Diese Arbeit stellt die Plausibilität eines tendenziell wechselseitigen Verhältnisses von Organisationsbildung und Gesellschaftsdifferenzierung nicht generell infrage. Sie behauptet gleichwohl, dass dieser Zusammenhang in den jeweiligen Theoriesträngen weitgehend unklar geblieben ist. Demgegenüber wird mit der Untersuchung der Organisationsbildung des RKG versucht, für die historischen Brüche innerhalb eines komplementären Verständnisses von Organisationsbildung und funktionaler Differenzierung zu sensibilisieren.

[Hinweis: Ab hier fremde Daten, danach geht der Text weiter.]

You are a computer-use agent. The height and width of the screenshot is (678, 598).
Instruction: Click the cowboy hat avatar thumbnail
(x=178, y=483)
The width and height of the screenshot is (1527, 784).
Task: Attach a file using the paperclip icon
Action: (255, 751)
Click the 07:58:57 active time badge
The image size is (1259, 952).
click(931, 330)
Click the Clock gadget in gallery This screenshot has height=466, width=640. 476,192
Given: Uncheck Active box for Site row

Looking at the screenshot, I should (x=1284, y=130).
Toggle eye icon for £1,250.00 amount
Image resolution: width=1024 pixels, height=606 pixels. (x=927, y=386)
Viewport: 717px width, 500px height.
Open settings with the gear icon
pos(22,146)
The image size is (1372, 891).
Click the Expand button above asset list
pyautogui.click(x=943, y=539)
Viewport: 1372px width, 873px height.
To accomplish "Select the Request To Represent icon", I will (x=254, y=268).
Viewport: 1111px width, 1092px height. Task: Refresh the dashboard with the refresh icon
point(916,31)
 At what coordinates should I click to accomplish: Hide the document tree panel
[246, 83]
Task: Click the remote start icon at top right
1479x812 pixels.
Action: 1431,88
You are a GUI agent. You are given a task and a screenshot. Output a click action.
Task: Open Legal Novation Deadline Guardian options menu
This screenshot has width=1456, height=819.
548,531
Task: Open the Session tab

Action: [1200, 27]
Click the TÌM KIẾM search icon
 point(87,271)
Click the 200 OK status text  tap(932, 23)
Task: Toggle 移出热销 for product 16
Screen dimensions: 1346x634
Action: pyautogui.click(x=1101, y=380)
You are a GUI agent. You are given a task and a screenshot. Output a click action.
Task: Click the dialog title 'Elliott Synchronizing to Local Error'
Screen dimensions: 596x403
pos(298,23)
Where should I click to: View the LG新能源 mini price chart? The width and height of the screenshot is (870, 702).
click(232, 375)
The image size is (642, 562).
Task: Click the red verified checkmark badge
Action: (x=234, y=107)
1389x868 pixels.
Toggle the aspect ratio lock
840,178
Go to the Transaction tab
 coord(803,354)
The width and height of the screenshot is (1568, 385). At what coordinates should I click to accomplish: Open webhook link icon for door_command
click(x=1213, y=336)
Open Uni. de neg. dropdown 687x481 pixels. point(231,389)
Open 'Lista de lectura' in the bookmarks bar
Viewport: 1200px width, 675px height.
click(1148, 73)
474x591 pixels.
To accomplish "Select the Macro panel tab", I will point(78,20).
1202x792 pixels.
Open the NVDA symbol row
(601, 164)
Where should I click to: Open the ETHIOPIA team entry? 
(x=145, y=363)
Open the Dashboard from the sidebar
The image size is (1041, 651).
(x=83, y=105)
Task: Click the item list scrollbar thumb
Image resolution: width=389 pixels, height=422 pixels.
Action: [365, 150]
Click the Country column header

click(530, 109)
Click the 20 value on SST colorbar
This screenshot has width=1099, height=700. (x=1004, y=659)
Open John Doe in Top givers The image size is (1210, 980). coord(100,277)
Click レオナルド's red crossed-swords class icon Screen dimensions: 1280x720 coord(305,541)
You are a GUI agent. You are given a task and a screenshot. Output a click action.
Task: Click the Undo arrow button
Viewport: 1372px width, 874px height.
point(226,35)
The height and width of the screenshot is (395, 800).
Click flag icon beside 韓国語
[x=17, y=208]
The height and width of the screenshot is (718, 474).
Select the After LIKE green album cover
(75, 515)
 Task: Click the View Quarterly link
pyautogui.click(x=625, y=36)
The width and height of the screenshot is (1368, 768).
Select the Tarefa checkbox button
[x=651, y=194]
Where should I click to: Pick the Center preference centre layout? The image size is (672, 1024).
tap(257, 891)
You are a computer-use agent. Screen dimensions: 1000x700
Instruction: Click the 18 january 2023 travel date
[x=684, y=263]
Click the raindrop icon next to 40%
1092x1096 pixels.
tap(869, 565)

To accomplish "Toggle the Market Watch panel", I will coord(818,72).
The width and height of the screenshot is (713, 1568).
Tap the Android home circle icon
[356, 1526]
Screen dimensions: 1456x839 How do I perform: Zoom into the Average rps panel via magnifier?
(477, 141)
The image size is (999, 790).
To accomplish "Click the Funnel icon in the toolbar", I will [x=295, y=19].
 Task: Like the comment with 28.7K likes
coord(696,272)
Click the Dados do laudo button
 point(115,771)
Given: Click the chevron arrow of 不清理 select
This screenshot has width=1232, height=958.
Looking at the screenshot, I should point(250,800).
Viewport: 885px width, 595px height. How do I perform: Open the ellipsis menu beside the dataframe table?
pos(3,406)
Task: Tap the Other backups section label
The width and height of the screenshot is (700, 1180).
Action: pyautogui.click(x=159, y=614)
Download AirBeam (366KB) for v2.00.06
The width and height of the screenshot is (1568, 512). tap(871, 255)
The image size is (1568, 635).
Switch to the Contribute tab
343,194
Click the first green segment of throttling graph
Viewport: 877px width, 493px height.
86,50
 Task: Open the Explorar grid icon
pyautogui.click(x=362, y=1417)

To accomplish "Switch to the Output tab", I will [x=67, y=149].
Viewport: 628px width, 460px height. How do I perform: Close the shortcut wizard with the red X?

Jedoch sind Fallstudien zu den historischen Diskontinuitäten im Verhältnis von organisatorischer und gesellschaftlicher Differenzierung – trotz der Tradition des Faches – weitgehend ausgeblieben. Nicht nur Norbert Elias (1983) hat den Rückzug der Soziologie auf die Gegenwart kritisiert. Auch für die Organisationsforschung wurde ein „gesellschaftstheoretisches Defizit“ (Wehrsig/Tacke 1992, 220) beklagt (siehe auch Tacke 2001a, 7 ff.; 2015b, 280; Nassehi 2002, 443 ff.; Drepper 2003, 13, 30; Kühl 2004, 67 ff.; Tyrell 2008, 87). Versuche, der Organisationssoziologie zu einer „Rückkehr der Gesellschaft“ (Ortmann/Sydow/Türk 2000, 15–43) durch „historische Einführungen“ (Türk/Lemke/Bruch 2006) zu verhelfen, sind weitgehend auf Organisationen im Plural beschränkt geblieben (siehe z. B. Kieser 1994, 608 ff.; Üsdiken/Kieser 2004, 321; Bucheli/Wadhwani 2014, 6). Der Beginn organisatorischen Denkens wird auch von Guiseppe Bonazzi (2014) an die industrielle Frage geknüpft. Phänomene vor dem 18. und 19. Jahrhundert haben entsprechend kaum einschlägige Beachtung gefunden.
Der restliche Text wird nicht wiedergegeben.